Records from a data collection
- Opening Delimiter -
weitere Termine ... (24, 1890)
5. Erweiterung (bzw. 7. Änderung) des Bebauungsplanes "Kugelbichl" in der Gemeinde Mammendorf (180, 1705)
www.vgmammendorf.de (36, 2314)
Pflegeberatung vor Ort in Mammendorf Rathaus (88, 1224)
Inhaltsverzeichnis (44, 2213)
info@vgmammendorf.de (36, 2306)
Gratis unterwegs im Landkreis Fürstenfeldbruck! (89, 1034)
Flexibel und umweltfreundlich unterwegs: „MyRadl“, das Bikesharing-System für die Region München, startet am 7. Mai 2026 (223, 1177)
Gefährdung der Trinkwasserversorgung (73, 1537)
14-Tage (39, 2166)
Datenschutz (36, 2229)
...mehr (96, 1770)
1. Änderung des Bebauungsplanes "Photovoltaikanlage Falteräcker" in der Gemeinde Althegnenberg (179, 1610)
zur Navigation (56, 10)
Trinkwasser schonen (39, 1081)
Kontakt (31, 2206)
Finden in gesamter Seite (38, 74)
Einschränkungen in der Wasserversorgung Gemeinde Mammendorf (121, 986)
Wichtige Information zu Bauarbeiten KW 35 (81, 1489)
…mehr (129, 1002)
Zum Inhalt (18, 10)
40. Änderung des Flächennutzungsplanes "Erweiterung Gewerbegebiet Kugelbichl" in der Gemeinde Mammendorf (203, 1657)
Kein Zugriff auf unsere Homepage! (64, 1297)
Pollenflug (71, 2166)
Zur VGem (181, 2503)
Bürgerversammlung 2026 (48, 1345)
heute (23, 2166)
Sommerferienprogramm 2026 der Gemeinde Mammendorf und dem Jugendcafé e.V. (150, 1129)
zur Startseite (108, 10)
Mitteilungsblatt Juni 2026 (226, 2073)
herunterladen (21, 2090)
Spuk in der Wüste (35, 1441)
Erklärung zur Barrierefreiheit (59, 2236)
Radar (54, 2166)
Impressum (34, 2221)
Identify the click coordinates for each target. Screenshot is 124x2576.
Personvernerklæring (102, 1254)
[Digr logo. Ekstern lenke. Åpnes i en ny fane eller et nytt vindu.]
- Closing Delimiter -
Give back each line above exactly as written.

**TASK OUTPUT:**
weitere Termine ... (24, 1890)
5. Erweiterung (bzw. 7. Änderung) des Bebauungsplanes "Kugelbichl" in der Gemeinde Mammendorf (180, 1705)
www.vgmammendorf.de (36, 2314)
Pflegeberatung vor Ort in Mammendorf Rathaus (88, 1224)
Inhaltsverzeichnis (44, 2213)
info@vgmammendorf.de (36, 2306)
Gratis unterwegs im Landkreis Fürstenfeldbruck! (89, 1034)
Flexibel und umweltfreundlich unterwegs: „MyRadl“, das Bikesharing-System für die Region München, startet am 7. Mai 2026 (223, 1177)
Gefährdung der Trinkwasserversorgung (73, 1537)
14-Tage (39, 2166)
Datenschutz (36, 2229)
...mehr (96, 1770)
1. Änderung des Bebauungsplanes "Photovoltaikanlage Falteräcker" in der Gemeinde Althegnenberg (179, 1610)
zur Navigation (56, 10)
Trinkwasser schonen (39, 1081)
Kontakt (31, 2206)
Finden in gesamter Seite (38, 74)
Einschränkungen in der Wasserversorgung Gemeinde Mammendorf (121, 986)
Wichtige Information zu Bauarbeiten KW 35 (81, 1489)
…mehr (129, 1002)
Zum Inhalt (18, 10)
40. Änderung des Flächennutzungsplanes "Erweiterung Gewerbegebiet Kugelbichl" in der Gemeinde Mammendorf (203, 1657)
Kein Zugriff auf unsere Homepage! (64, 1297)
Pollenflug (71, 2166)
Zur VGem (181, 2503)
Bürgerversammlung 2026 (48, 1345)
heute (23, 2166)
Sommerferienprogramm 2026 der Gemeinde Mammendorf und dem Jugendcafé e.V. (150, 1129)
zur Startseite (108, 10)
Mitteilungsblatt Juni 2026 (226, 2073)
herunterladen (21, 2090)
Spuk in der Wüste (35, 1441)
Erklärung zur Barrierefreiheit (59, 2236)
Radar (54, 2166)
Impressum (34, 2221)
Identify the click coordinates for each target. Screenshot is 124x2576.
Personvernerklæring (102, 1254)
[Digr logo. Ekstern lenke. Åpnes i en ny fane eller et nytt vindu.]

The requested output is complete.